Richard Hoppe has already put this story on the Panda’s Thumb, but I had to write it up for here as well. The Discovery Institute loves to talk about the “growing number of scientists” who doubt “Darwinism”, and especially about their list of 400 scientists who signed on to a statement they put together. Now one of the 400, Robert Davidson, is removing himself from the list, fed up with the DI’s “elaborate, clever marketing program” and “misuse of science”:
He’s also a devout Christian who believes we’re here because of God. It was these twin devotions to science and religion that first attracted him to Seattle’s Discovery Institute. That’s the think tank that this summer has pushed “intelligent design” — a replacement theory for evolution — all the way to the lips of President Bush and into the national conversation.Davidson says he was seeking a place where people “believe in a Creator and also believe in science.
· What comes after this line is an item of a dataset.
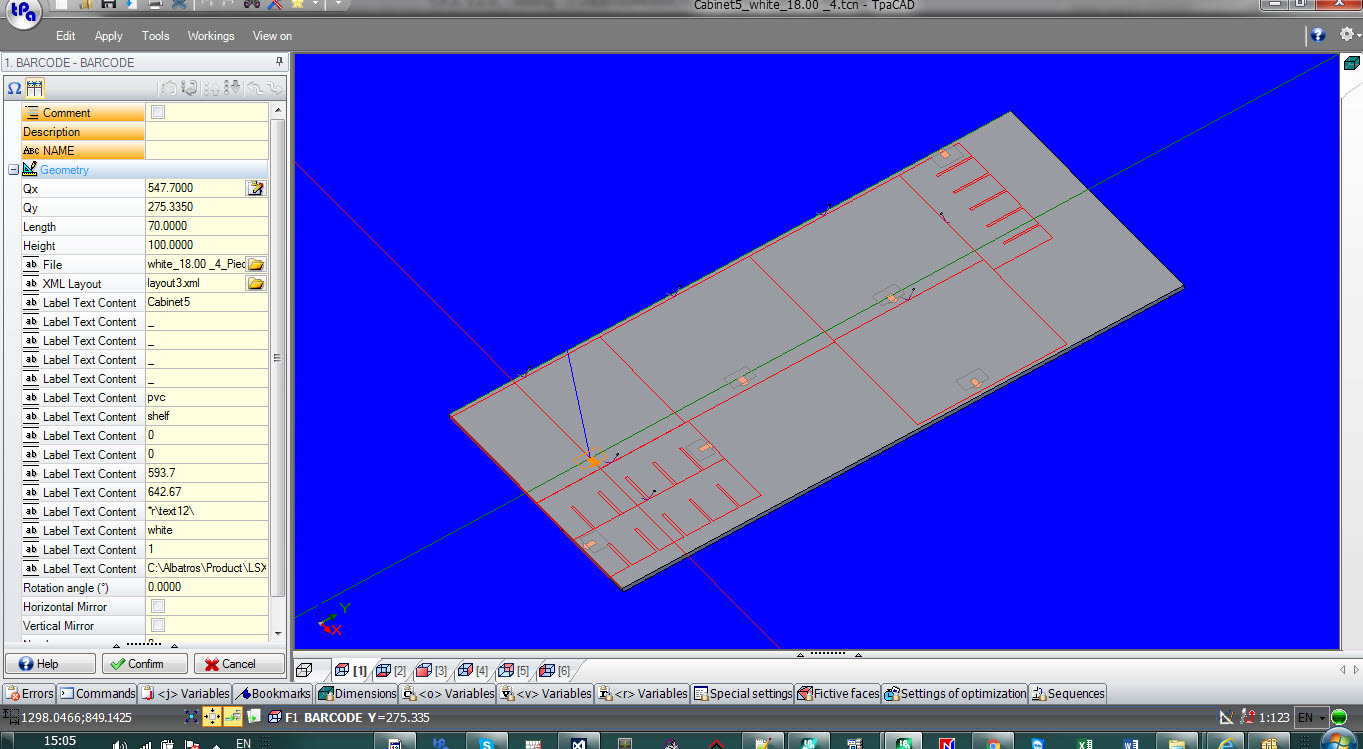Pin the BARCODE panel with pushpin icon
Image resolution: width=1363 pixels, height=749 pixels.
coord(279,62)
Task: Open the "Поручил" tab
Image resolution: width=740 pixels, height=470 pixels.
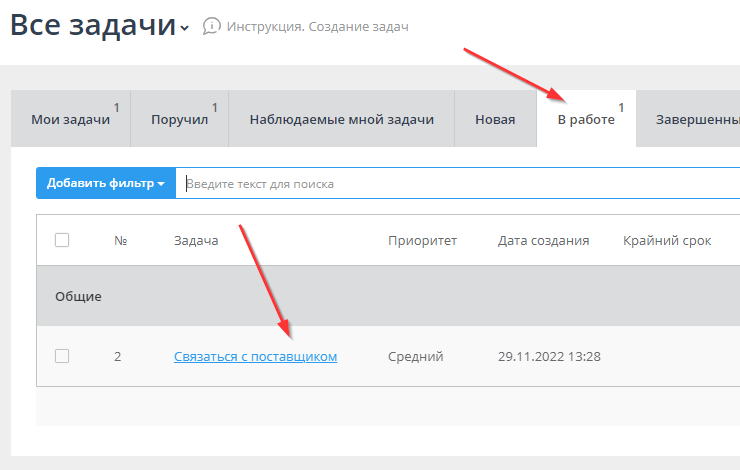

“I thought it was refreshing,” he says.
Not anymore. He’s concluded the institute is an affront to both science and religion.
“When I joined I didn’t think they were about bashing evolution. It’s pseudo-science, at best … What they’re doing is instigating a conflict between science and religion.”…
“I’m kind of embarrassed that I ever got involved with this,” Davidson says.
He was shocked, he says, when he saw the Discovery Institute was calling evolution a “theory in crisis.”
“It’s laughable: There have been millions of experiments over more than a century that support evolution,” he says. “There’s always questions being asked about parts of the theory, as there are with any theory, but there’s no real scientific controversy about it.”
Davidson began to believe the institute is an “elaborate, clever marketing program” to tear down evolution for religious reasons. He read its writings on intelligent design — the notion that some of life is so complex it must have been designed — and found them lacking in scientific merit.
And by the way, that statement that the 400 scientists signed on to has nothing to do with supporting ID. Here is the full statement:
We are skeptical of claims for the ability of random mutation and natural selection to account for the complexity of life. Careful examination of the evidence for Darwinian theory should be encouraged.
This is the statement that they say shows that these scientists support ID. But it says nothing of the sort. I could honestly sign on to that statement and I think ID is total nonsense. In fact, I know of no evolutionary scholar who couldn’t agree with it. No one thinks that random mutation and natural selection alone account for the complexity of life. It leaves out several non-selective mechanisms by which diversity can increase, including genetic drift and neutral mutations. So the statement really doesn’t say anything substantive.